Not a hard case like the Yeti and if I was looking for a hard case I would have no problem paying for the Yeti as I know I won't need to buy another.

However, the Husky Pro Mobile Office has worked great for my tackle box for about 2 years now. Take a box cutter and cut out every other cordura divider and it's perfect for separating Plano Edge 3700 Thin boxes (and you can read the labels without taking them out).

Pliers pocket on the outside and net pocket for pro-cure on the outside too. Good zippers, and a recessed top so nothing slides off.

It's better in every way than my $230 Orvis boat bag and cost $40. I'm going to pick up another for my offshore stuff.

Husky Pro Mobile Office: Husky 16 in. Pro Mobile Office Organizer-67134-02 - The Home Depot


----------



## Dozerboy (Jul 14, 2021)

You can find deals on Pelican and RTIC…no need to pay the yeti price…spend that money on lures and tackle

Take care
Johnny


----------



## Brandon Alexander (Jun 6, 2017)

If it doesn't have to be a box, Umpqua makes a nice boat bag that I store tackle and my camera in. Slides right in to one of my hatches and has easy access. I just zip it up when needed. I believe fishpond makes a boat bag also.


----------



## Ferrulewax (Mar 19, 2018)

The pelicans and Rtics are nice dry boxes, but that’s about where the similarities end with the loadout. You could probably build one out to be pretty close to the loadout with velcro pockets and added dividers, but you might as well just get the loadout.


----------



## Ferrulewax (Mar 19, 2018)

Skram said:


> This is the closest thing I’ve seen. I don’t think it’s quite as big but it’s close and a similar style. Magellan Outdoors 30 qt Insulated Bait/Dry Box | Academy


I own this box as well as a gobox. This box stays in the back of my towee next to my fuel tank. It’s a decent option, but really does not offer near the organization that the gobox offers. Mine is also pretty small inside. Not sure what size the one I have is.


----------



## ZaneD (Feb 28, 2017)

Buy once cry once, if the loadout meets your size requirements I would just buy that and get it over with. The alternatives are different sizes, not as much organization, etc. I had a similar experience with soft coolers. I bought the RTIC because everyone says its "just as good as the yeti" after a year or so the RTIC fell apart, so I trashed it and I bought the Yeti as a replacement.


----------



## Str8-Six (Jul 6, 2015)

Larger than GoBox but only $15 at Home Depot. I put weather seal to waterproof it. 
Plano Sportsman's Trunk | Premium Storage for Hunting and Outdoor Gear | 56 Quart Capacity, Black, 1 Pack Amazon.com : Plano Sportsman's Trunk | Premium Storage for Hunting and Outdoor Gear | 56 Quart Capacity , Black : Lidded Home Storage Bins : Sports & Outdoors


----------



## jay.bush1434 (Dec 27, 2014)

NealXB2003 said:


> Is the load out stout enough to stand on without warping?

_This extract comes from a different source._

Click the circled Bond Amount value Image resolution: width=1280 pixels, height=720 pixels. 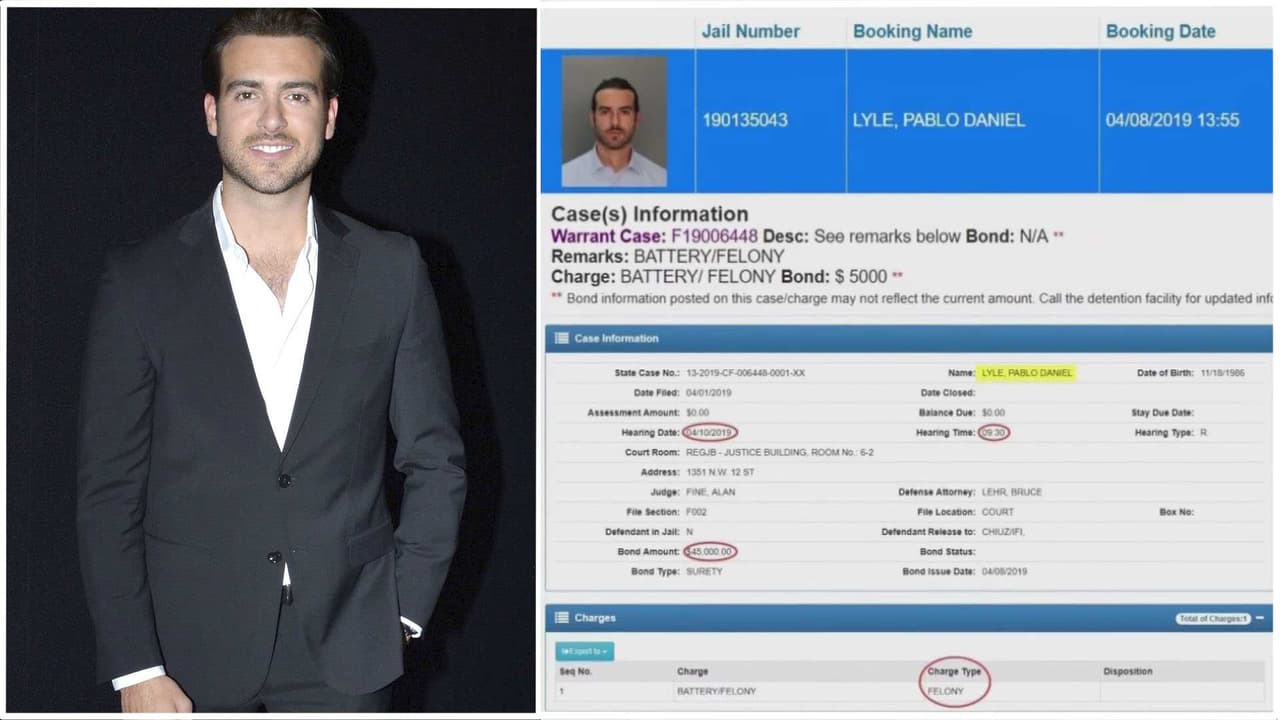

Not really. I mean I can stand on mine on the edges but not anything like standing on one of the coolers. I wouldn't stand in the middle for sure.


----------



## Ferrulewax (Mar 19, 2018)

jay.bush1434 said:


> Not really. I mean I can stand on mine on the edges but not anything like standing on one of the coolers. I wouldn't stand in the middle for sure.

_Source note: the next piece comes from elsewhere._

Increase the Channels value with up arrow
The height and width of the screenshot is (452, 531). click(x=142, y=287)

I sit on mine frequently but wouldn’t recommend standing on it.


----------



## DBStoots (Jul 9, 2011)

jay.bush1434 said:


> Not really. I mean I can stand on mine on the edges but not anything like standing on one of the coolers. I wouldn't stand in the middle for sure.


Jay, how do you use yours (what's inside?)? Where do you keep in on your skiff? Any downsides at all?


----------



## jay.bush1434 (Dec 27, 2014)

DBStoots said:


> Jay, how do you use yours (what's inside?)? Where do you keep in on your skiff? Any downsides at all?

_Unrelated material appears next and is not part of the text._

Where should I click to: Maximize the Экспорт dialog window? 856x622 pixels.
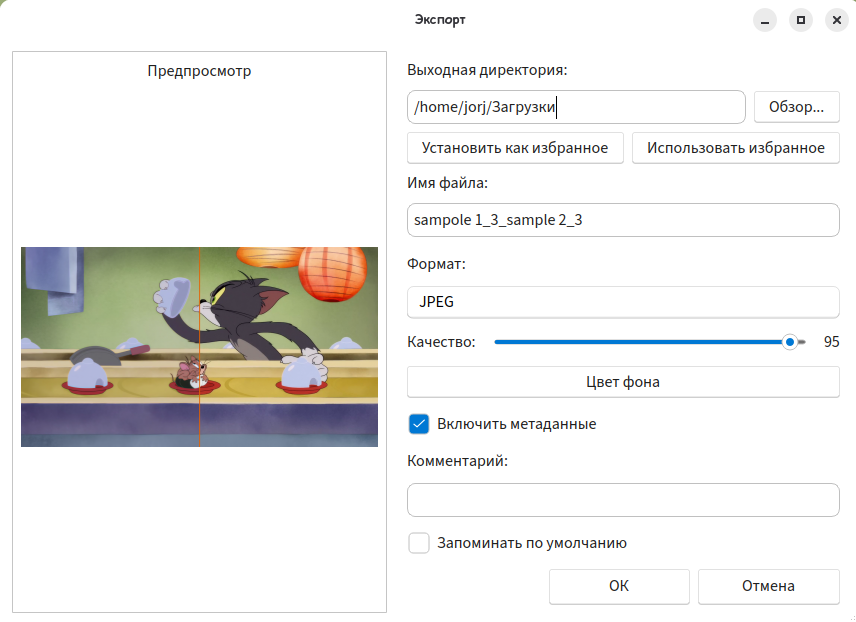click(801, 20)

I actually use mine as a dry storage box for misc boat and trailer spares. For example, I have an extra trailer hub, an extra wheel bearing cap (those pretty machined ones from Ramlin) WD40, grease and gun, nitrile gloves, hand wipes, zip ties, trash bags, extra keys to the boat, boat hatches, and trailer lock, misc tools including a mallet, velcro strips, electrical tape, extra VMarine push pole pad, hand clamp and red flag for push pole when trailering and some other mission specific stuff as needed. Oh, I usually have a back up roll of Old Man paper too. I can put it in the front hatch of my EVOx as I have the bucket cut out but I usually leave it in the truck. The thing is so versatile, I will probably start using it more and more for other stuff. I will buying another one despite my shock at the price. It has also doubled as a repository for my never ending stash of fly fishing stickers to give my stripping bucket a break...


----------



## Surffshr (Dec 28, 2017)

I wouldn’t stand or sit on it, but it is handy.


----------



## 7665 (Jun 9, 2014)

Look on fb marketplace for pelican cases. Near me (clearwater) there are a few places that sell used ones and they are pretty cheap. Sure they have some scratches but it’s gonna get more scratches on it anyway. Put some stickers on it. I have a few of these used pelican cases


----------